* _Work to do_
a) From the decentralization excerpt, write out the part that opens with the words containing "An important incentive" and closes with "liquidated by law .".
b) List every final step of the decentralization reform named in the decentralization excerpt.

* _Extract provided_
Although generally decentralization has been a success with ATCs and cities as primary winners , the progress was bumpy. Some oblast and especially raion officials sabotaged the formation of communities. Some newly formed communities are still too small to provide a decent level of public services. Thus, although average ATC population is 10.7 thousand people, 37% of communities are smaller than 5 thousand people. These communities would have to merge with other communities.
An important incentive for decentralization has been the government decision to allow ATCs to get state-owned land around them into their communal property. This land can become an important source of revenues. Sometimes ATCs have to sue the state land management agency to get this land. Nevertheless, as of August 2019 646 ATCs have received 1.5 million ha of agricultural land.
The final steps of the decentralization reform should be to:
- Mandatory merge ATCs that did not voluntarily merge before the deadline which has to be defined.
- Resolve the issue of raions – one needs to decide whether raion level of the government remains. If yes, then its powers and responsibilities have to be redefined, if not – then raions should be liquidated by law .
- To clearly distribute the responsibilities on the local level – i.e. between local branches of the central government and local elected officials.

Records from a pointing dataset:
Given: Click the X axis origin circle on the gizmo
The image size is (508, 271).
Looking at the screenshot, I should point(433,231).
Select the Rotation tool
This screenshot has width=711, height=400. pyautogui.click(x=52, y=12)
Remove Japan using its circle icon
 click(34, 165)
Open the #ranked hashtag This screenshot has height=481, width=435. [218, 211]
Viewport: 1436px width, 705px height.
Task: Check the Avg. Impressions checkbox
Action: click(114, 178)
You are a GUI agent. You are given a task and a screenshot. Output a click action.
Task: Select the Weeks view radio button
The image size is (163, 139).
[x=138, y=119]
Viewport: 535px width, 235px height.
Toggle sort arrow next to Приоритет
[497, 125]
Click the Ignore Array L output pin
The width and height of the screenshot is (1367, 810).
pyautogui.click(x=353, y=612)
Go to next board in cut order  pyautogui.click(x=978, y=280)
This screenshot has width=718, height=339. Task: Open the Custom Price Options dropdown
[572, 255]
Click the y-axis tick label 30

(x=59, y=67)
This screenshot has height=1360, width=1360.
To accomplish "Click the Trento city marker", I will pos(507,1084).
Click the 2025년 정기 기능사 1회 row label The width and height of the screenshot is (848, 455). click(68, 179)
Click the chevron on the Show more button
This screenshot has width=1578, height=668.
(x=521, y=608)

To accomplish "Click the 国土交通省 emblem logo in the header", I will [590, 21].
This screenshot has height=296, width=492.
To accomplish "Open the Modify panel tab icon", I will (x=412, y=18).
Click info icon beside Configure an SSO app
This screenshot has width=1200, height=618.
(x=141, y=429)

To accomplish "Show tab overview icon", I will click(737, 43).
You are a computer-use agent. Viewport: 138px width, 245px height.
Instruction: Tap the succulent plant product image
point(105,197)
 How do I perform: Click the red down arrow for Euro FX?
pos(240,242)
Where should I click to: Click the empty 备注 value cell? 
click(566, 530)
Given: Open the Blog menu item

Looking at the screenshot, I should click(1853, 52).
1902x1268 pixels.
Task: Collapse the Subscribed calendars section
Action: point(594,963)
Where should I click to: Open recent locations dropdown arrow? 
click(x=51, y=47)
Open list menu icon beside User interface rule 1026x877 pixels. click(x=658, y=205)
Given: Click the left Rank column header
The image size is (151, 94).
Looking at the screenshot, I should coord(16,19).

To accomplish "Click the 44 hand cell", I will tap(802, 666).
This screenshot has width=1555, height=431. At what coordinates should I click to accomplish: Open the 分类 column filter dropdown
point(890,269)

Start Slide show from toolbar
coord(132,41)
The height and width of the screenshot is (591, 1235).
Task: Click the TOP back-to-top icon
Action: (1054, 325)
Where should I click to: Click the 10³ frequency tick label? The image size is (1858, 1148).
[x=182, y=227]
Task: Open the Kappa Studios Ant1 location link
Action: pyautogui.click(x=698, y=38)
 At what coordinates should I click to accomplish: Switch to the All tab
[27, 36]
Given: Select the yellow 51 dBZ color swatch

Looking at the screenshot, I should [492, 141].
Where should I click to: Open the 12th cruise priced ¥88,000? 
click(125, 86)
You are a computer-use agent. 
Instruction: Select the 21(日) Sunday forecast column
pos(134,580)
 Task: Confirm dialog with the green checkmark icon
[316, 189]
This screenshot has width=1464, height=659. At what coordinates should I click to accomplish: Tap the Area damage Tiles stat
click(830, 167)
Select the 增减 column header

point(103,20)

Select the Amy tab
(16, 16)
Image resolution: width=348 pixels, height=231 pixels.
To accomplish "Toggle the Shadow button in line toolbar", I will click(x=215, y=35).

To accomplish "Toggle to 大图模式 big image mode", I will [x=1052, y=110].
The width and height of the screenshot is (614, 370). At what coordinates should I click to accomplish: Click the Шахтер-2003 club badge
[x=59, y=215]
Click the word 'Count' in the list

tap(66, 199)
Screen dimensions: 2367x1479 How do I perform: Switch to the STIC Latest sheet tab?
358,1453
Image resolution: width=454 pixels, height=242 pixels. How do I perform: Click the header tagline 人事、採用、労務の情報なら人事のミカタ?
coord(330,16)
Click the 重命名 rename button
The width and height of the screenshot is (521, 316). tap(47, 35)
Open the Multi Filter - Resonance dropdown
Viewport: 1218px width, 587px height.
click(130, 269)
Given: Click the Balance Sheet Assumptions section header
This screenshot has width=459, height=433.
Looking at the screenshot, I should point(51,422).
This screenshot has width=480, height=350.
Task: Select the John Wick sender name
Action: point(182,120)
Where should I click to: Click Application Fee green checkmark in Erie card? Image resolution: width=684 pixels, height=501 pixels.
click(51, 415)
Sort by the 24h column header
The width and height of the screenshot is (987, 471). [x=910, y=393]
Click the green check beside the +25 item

* _The responses_
a)
An important incentive for decentralization has been the government decision to allow ATCs to get state-owned land around them into their communal property. This land can become an important source of revenues. Sometimes ATCs have to sue the state land management agency to get this land. Nevertheless, as of August 2019 646 ATCs have received 1.5 million ha of agricultural land.
The final steps of the decentralization reform should be to:
- Mandatory merge ATCs that did not voluntarily merge before the deadline which has to be defined.
- Resolve the issue of raions – one needs to decide whether raion level of the government remains. If yes, then its powers and responsibilities have to be redefined, if not – then raions should be liquidated by law .

b)
- Mandatorily merge ATCs that did not voluntarily merge before a deadline, which has to be defined.
- Resolve the issue of raions by deciding whether the raion level of government remains. If it does, redefine its powers and responsibilities. If it does not, liquidate raions by law.
- Clearly distribute responsibilities at the local level between local branches of the central government and local elected officials.